WHAT IS EXPECTED: Filter the entries below, copying out each line that contains the string "folder". Treat the match as case-sensitive.

--- START SOURCE DATA ---

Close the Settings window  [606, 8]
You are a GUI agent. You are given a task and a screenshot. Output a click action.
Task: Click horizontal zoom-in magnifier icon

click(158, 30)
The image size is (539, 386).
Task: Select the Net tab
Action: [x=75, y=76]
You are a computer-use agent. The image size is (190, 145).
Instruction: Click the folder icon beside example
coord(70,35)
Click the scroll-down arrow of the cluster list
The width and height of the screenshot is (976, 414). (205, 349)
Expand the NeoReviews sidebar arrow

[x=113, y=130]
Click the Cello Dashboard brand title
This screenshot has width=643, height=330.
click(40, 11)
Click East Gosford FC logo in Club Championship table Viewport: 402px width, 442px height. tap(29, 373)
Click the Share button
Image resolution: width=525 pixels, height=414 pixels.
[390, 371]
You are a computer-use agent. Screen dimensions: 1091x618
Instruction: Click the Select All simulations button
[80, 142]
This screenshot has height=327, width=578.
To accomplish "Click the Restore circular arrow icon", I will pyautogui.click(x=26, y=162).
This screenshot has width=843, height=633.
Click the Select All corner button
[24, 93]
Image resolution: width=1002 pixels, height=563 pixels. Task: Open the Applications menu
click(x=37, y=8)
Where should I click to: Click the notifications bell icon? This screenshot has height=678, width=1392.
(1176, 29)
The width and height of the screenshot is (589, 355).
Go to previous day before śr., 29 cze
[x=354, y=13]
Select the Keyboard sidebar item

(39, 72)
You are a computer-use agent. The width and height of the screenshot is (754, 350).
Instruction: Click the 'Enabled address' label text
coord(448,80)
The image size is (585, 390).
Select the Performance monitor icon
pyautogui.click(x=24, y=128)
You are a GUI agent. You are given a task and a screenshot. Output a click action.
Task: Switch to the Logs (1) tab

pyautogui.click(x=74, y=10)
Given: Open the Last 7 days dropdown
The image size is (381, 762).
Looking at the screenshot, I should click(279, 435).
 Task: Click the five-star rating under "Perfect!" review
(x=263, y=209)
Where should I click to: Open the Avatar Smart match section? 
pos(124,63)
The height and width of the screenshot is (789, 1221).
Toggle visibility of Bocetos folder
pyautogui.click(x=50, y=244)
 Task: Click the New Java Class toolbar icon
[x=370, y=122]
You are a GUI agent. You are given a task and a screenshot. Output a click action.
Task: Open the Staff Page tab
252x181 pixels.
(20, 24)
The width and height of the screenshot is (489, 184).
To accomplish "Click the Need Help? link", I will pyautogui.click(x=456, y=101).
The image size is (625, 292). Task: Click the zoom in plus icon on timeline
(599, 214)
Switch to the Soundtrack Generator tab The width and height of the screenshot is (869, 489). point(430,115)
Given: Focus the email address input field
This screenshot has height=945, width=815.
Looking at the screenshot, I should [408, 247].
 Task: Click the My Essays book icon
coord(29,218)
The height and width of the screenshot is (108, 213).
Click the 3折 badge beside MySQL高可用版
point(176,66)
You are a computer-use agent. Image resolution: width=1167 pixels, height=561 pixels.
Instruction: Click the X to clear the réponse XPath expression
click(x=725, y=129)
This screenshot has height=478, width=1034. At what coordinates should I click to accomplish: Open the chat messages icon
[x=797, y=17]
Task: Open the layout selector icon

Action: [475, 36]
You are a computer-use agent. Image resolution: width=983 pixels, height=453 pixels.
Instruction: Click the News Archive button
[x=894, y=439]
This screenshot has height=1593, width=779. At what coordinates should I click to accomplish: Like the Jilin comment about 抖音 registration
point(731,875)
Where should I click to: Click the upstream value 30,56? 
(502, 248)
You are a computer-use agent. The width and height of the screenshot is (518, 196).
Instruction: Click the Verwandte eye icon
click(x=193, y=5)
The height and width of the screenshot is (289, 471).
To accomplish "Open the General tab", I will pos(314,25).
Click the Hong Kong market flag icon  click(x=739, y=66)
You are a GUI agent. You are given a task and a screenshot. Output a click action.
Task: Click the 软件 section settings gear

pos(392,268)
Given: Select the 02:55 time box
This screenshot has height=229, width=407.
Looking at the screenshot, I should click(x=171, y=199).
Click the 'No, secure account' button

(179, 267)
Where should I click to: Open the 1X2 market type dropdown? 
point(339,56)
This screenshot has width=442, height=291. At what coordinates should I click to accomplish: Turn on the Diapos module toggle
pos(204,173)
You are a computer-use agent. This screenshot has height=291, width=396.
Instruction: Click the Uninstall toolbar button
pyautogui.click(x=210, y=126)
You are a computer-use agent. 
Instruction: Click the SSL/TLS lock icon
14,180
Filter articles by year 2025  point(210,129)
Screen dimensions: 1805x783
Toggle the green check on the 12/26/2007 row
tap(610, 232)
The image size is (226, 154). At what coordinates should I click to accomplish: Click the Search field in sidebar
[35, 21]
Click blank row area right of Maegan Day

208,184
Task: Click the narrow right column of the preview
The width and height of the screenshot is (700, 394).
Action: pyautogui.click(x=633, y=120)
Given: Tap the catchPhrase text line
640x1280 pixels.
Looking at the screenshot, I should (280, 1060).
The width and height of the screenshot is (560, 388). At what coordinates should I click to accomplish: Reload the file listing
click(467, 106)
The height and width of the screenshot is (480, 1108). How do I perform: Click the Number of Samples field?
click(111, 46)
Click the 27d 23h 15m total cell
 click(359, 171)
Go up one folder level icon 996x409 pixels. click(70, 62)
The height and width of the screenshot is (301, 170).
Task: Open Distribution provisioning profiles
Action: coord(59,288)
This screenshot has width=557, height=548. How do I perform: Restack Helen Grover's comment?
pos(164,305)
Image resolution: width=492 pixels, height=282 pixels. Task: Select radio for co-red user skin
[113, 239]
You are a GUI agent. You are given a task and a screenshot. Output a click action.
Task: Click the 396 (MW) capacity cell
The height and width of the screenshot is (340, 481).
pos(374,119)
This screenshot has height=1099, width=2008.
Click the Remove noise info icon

--- END SOURCE DATA ---

COMPLETE OUTPUT:
Instruction: Click the folder icon beside example
Toggle visibility of Bocetos folder
Go up one folder level icon 996x409 pixels. click(70, 62)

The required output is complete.